[Start of Source passage]
We are having a giveaway going on, What item are you giving away? (Anyone can win the item by going to the rafflecopter on the right hand side of the pg.)
One ebook copy of for My Life as a Myth
One ebook copy of for My Life as a Myth
First why don't you tell us a little about yourself?
There’s not much to tell really. According to my parents I was left on their doorstep by gypsies. A few years ago I was talking to an elderly Roma when this old woman came out and screamed, “Son! You’ve come back to us!”
Seriously, I started writing in 2009 after thinking about a particular idea for ten years. That book hasn’t been published, although it wasn’t bad. Then last year, the idea for My Life as a Myth came to me and the book virtually wrote itself.
What can we expect from your stories, action, drama, romance, sex, blood and guts?
I write young adult fiction with a focus on gay teenage issues. The stories have a fair bit of humor in them, even if the story is itself ultimately rather dark. Romance and drama find their way in my stories. Sex occurs, but is not graphically depicted; I want the books to be read by teens and new adults, and overtly erotic scenes can limit a book’s availability.
Do you have a favorite character in your stories? Who? and Why?
Hands down, Bobby Warren. He’s a sweet, perceptive, caring guy, the kind every gay teenager dreams of finding. Also, I like Jesse up to a point.
[End of Source passage]
[Start of Recorded data]
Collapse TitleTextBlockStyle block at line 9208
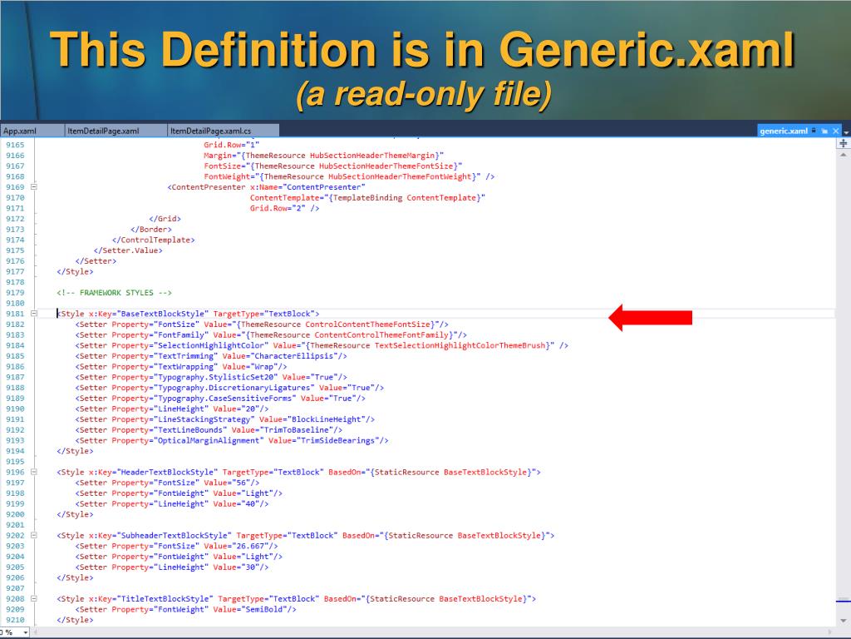 pyautogui.click(x=33, y=598)
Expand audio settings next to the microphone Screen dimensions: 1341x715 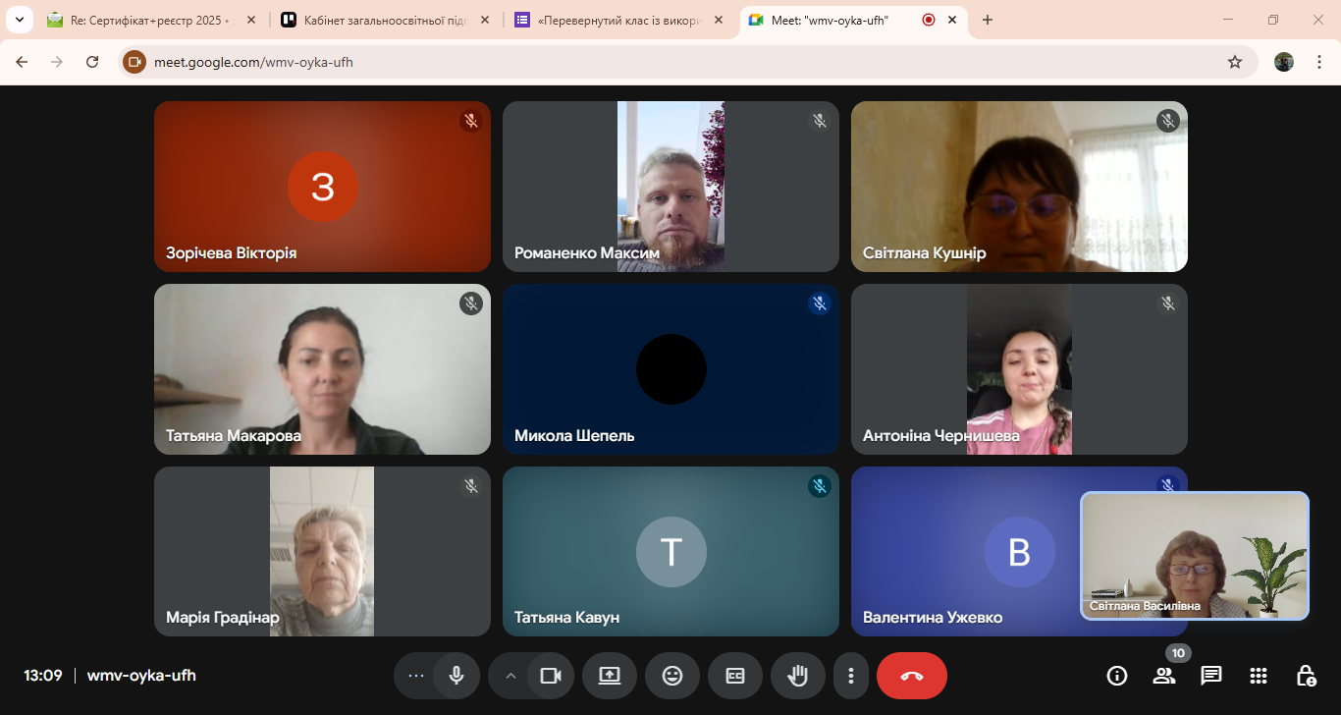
[End of Recorded data]
What this task involves - Repeat word for word everything in the author interview from "We are having" down to "of the pg.)".

Output of the task -
We are having a giveaway going on, What item are you giving away? (Anyone can win the item by going to the rafflecopter on the right hand side of the pg.)